(Records drawn from a dataset)
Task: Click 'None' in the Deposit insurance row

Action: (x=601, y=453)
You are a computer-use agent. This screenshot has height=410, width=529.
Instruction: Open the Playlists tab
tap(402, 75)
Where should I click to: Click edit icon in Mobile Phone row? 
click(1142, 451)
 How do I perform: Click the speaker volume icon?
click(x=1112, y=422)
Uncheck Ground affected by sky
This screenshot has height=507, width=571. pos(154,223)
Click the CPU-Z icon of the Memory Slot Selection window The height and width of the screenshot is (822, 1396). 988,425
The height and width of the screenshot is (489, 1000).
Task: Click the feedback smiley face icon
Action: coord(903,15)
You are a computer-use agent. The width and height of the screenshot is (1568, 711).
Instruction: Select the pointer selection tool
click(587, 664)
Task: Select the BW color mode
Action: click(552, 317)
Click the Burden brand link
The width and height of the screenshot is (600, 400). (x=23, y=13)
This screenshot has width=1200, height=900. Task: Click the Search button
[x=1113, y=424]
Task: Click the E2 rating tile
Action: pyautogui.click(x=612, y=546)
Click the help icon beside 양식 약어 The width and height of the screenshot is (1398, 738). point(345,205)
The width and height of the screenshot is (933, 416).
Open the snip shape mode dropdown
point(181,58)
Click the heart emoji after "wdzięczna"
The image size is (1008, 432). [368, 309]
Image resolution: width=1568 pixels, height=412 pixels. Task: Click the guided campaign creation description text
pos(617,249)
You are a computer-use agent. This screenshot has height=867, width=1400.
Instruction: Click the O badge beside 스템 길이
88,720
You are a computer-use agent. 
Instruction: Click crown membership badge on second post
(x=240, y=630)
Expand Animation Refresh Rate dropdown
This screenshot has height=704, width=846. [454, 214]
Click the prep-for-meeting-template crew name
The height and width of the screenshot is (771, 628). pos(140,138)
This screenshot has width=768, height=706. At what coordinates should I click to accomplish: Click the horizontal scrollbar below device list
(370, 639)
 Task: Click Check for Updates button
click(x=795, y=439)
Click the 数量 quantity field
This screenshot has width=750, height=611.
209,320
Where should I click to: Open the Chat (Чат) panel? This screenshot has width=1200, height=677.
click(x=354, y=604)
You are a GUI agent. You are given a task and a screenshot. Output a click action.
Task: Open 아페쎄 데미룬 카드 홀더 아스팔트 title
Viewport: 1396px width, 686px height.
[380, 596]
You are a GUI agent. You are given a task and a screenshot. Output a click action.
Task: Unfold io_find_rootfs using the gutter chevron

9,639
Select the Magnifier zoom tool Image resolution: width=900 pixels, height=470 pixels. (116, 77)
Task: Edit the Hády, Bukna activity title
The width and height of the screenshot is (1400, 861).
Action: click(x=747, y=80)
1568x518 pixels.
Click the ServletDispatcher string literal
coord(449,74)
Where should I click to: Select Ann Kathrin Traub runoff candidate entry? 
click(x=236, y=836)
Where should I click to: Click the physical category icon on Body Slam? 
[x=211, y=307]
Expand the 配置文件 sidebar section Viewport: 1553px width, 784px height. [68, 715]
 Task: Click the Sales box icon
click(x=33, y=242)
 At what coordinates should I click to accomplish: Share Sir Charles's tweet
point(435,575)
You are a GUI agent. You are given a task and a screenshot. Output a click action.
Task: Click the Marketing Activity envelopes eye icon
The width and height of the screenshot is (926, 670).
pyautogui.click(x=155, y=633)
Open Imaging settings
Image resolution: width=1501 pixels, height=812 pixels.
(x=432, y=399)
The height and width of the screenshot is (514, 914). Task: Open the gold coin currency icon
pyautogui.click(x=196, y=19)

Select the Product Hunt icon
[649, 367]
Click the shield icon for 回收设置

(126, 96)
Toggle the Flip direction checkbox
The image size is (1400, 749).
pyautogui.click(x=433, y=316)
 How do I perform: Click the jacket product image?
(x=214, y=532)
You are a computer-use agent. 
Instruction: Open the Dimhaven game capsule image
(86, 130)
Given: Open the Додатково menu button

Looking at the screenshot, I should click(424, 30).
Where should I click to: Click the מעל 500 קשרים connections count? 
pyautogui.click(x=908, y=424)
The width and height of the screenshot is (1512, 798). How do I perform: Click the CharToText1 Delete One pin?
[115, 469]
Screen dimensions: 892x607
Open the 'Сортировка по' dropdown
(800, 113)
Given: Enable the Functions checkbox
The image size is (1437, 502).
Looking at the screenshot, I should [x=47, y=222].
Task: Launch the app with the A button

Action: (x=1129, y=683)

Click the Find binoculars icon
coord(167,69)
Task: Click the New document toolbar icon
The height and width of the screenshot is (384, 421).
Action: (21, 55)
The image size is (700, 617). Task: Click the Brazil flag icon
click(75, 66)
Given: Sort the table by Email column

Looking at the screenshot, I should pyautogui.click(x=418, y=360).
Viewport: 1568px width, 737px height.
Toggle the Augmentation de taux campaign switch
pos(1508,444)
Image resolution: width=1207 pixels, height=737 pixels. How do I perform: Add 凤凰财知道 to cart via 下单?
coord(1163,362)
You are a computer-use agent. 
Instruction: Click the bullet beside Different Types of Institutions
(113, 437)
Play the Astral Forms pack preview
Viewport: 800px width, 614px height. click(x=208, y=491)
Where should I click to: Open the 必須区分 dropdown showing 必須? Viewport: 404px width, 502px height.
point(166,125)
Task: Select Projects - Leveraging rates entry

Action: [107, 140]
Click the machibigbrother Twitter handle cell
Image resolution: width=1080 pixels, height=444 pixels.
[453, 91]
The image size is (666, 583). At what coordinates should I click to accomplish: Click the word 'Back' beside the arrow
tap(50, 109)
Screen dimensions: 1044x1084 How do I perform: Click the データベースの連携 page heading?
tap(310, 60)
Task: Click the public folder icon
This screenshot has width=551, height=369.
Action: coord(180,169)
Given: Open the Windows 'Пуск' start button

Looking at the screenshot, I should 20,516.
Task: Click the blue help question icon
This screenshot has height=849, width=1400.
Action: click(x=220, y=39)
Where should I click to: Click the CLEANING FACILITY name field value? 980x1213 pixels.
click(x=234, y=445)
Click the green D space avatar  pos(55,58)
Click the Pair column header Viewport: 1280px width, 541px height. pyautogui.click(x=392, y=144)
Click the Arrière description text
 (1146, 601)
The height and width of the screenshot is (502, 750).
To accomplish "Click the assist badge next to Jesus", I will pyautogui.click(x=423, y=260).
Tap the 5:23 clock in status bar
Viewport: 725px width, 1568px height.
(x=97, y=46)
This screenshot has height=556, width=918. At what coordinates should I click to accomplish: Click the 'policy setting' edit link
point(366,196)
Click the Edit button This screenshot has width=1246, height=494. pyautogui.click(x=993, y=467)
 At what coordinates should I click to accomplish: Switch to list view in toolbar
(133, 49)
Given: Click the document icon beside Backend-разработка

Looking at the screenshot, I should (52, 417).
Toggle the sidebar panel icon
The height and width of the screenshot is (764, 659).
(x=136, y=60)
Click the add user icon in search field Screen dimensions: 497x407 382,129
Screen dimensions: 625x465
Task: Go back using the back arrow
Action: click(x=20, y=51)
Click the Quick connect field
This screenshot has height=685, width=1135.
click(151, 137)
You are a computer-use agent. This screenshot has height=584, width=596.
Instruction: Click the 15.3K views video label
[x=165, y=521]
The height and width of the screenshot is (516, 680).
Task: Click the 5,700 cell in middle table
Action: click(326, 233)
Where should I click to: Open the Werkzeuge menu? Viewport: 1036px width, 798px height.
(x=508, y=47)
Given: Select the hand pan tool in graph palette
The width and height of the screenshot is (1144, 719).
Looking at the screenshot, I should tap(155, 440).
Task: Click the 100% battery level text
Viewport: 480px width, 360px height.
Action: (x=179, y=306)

** Work required **
What is needed here is an exact reproduction of all the entries.

** Task solution **
Task: Click 'None' in the Deposit insurance row

Action: (x=601, y=453)
You are a computer-use agent. This screenshot has height=410, width=529.
Instruction: Open the Playlists tab
tap(402, 75)
Where should I click to: Click edit icon in Mobile Phone row? 
click(1142, 451)
 How do I perform: Click the speaker volume icon?
click(x=1112, y=422)
Uncheck Ground affected by sky
This screenshot has height=507, width=571. pos(154,223)
Click the CPU-Z icon of the Memory Slot Selection window The height and width of the screenshot is (822, 1396). 988,425
The height and width of the screenshot is (489, 1000).
Task: Click the feedback smiley face icon
Action: coord(903,15)
You are a computer-use agent. The width and height of the screenshot is (1568, 711).
Instruction: Select the pointer selection tool
click(587, 664)
Task: Select the BW color mode
Action: click(552, 317)
Click the Burden brand link
The width and height of the screenshot is (600, 400). (x=23, y=13)
This screenshot has width=1200, height=900. Task: Click the Search button
[x=1113, y=424]
Task: Click the E2 rating tile
Action: pyautogui.click(x=612, y=546)
Click the help icon beside 양식 약어 The width and height of the screenshot is (1398, 738). point(345,205)
The width and height of the screenshot is (933, 416).
Open the snip shape mode dropdown
point(181,58)
Click the heart emoji after "wdzięczna"
The image size is (1008, 432). [368, 309]
Image resolution: width=1568 pixels, height=412 pixels. Task: Click the guided campaign creation description text
pos(617,249)
You are a computer-use agent. This screenshot has height=867, width=1400.
Instruction: Click the O badge beside 스템 길이
88,720
You are a computer-use agent. 
Instruction: Click crown membership badge on second post
(x=240, y=630)
Expand Animation Refresh Rate dropdown
This screenshot has height=704, width=846. [454, 214]
Click the prep-for-meeting-template crew name
The height and width of the screenshot is (771, 628). pos(140,138)
This screenshot has width=768, height=706. At what coordinates should I click to accomplish: Click the horizontal scrollbar below device list
(370, 639)
 Task: Click Check for Updates button
click(x=795, y=439)
Click the 数量 quantity field
This screenshot has width=750, height=611.
209,320
Where should I click to: Open the Chat (Чат) panel? This screenshot has width=1200, height=677.
click(x=354, y=604)
You are a GUI agent. You are given a task and a screenshot. Output a click action.
Task: Open 아페쎄 데미룬 카드 홀더 아스팔트 title
Viewport: 1396px width, 686px height.
[380, 596]
You are a GUI agent. You are given a task and a screenshot. Output a click action.
Task: Unfold io_find_rootfs using the gutter chevron

9,639
Select the Magnifier zoom tool Image resolution: width=900 pixels, height=470 pixels. (116, 77)
Task: Edit the Hády, Bukna activity title
The width and height of the screenshot is (1400, 861).
Action: click(x=747, y=80)
1568x518 pixels.
Click the ServletDispatcher string literal
coord(449,74)
Where should I click to: Select Ann Kathrin Traub runoff candidate entry? 
click(x=236, y=836)
Where should I click to: Click the physical category icon on Body Slam? 
[x=211, y=307]
Expand the 配置文件 sidebar section Viewport: 1553px width, 784px height. [68, 715]
 Task: Click the Sales box icon
click(x=33, y=242)
 At what coordinates should I click to accomplish: Share Sir Charles's tweet
point(435,575)
You are a GUI agent. You are given a task and a screenshot. Output a click action.
Task: Click the Marketing Activity envelopes eye icon
The width and height of the screenshot is (926, 670).
pyautogui.click(x=155, y=633)
Open Imaging settings
Image resolution: width=1501 pixels, height=812 pixels.
(x=432, y=399)
The height and width of the screenshot is (514, 914). Task: Open the gold coin currency icon
pyautogui.click(x=196, y=19)

Select the Product Hunt icon
[649, 367]
Click the shield icon for 回收设置

(126, 96)
Toggle the Flip direction checkbox
The image size is (1400, 749).
pyautogui.click(x=433, y=316)
 How do I perform: Click the jacket product image?
(x=214, y=532)
You are a computer-use agent. 
Instruction: Open the Dimhaven game capsule image
(86, 130)
Given: Open the Додатково menu button

Looking at the screenshot, I should click(424, 30).
Where should I click to: Click the מעל 500 קשרים connections count? 
pyautogui.click(x=908, y=424)
The width and height of the screenshot is (1512, 798). How do I perform: Click the CharToText1 Delete One pin?
[115, 469]
Screen dimensions: 892x607
Open the 'Сортировка по' dropdown
(800, 113)
Given: Enable the Functions checkbox
The image size is (1437, 502).
Looking at the screenshot, I should [x=47, y=222].
Task: Launch the app with the A button

Action: (x=1129, y=683)

Click the Find binoculars icon
coord(167,69)
Task: Click the New document toolbar icon
The height and width of the screenshot is (384, 421).
Action: (21, 55)
The image size is (700, 617). Task: Click the Brazil flag icon
click(75, 66)
Given: Sort the table by Email column

Looking at the screenshot, I should pyautogui.click(x=418, y=360).
Viewport: 1568px width, 737px height.
Toggle the Augmentation de taux campaign switch
pos(1508,444)
Image resolution: width=1207 pixels, height=737 pixels. How do I perform: Add 凤凰财知道 to cart via 下单?
coord(1163,362)
You are a computer-use agent. 
Instruction: Click the bullet beside Different Types of Institutions
(113, 437)
Play the Astral Forms pack preview
Viewport: 800px width, 614px height. click(x=208, y=491)
Where should I click to: Open the 必須区分 dropdown showing 必須? Viewport: 404px width, 502px height.
point(166,125)
Task: Select Projects - Leveraging rates entry

Action: [107, 140]
Click the machibigbrother Twitter handle cell
Image resolution: width=1080 pixels, height=444 pixels.
[453, 91]
The image size is (666, 583). At what coordinates should I click to accomplish: Click the word 'Back' beside the arrow
tap(50, 109)
Screen dimensions: 1044x1084 How do I perform: Click the データベースの連携 page heading?
tap(310, 60)
Task: Click the public folder icon
This screenshot has width=551, height=369.
Action: coord(180,169)
Given: Open the Windows 'Пуск' start button

Looking at the screenshot, I should 20,516.
Task: Click the blue help question icon
This screenshot has height=849, width=1400.
Action: click(x=220, y=39)
Where should I click to: Click the CLEANING FACILITY name field value? 980x1213 pixels.
click(x=234, y=445)
Click the green D space avatar  pos(55,58)
Click the Pair column header Viewport: 1280px width, 541px height. pyautogui.click(x=392, y=144)
Click the Arrière description text
 (1146, 601)
The height and width of the screenshot is (502, 750).
To accomplish "Click the assist badge next to Jesus", I will pyautogui.click(x=423, y=260).
Tap the 5:23 clock in status bar
Viewport: 725px width, 1568px height.
(x=97, y=46)
This screenshot has height=556, width=918. At what coordinates should I click to accomplish: Click the 'policy setting' edit link
point(366,196)
Click the Edit button This screenshot has width=1246, height=494. pyautogui.click(x=993, y=467)
 At what coordinates should I click to accomplish: Switch to list view in toolbar
(133, 49)
Given: Click the document icon beside Backend-разработка

Looking at the screenshot, I should (52, 417).
Toggle the sidebar panel icon
The height and width of the screenshot is (764, 659).
(x=136, y=60)
Click the add user icon in search field Screen dimensions: 497x407 382,129
Screen dimensions: 625x465
Task: Go back using the back arrow
Action: click(x=20, y=51)
Click the Quick connect field
This screenshot has height=685, width=1135.
click(151, 137)
You are a computer-use agent. This screenshot has height=584, width=596.
Instruction: Click the 15.3K views video label
[x=165, y=521]
The height and width of the screenshot is (516, 680).
Task: Click the 5,700 cell in middle table
Action: click(326, 233)
Where should I click to: Open the Werkzeuge menu? Viewport: 1036px width, 798px height.
(x=508, y=47)
Given: Select the hand pan tool in graph palette
The width and height of the screenshot is (1144, 719).
Looking at the screenshot, I should tap(155, 440).
Task: Click the 100% battery level text
Viewport: 480px width, 360px height.
Action: (x=179, y=306)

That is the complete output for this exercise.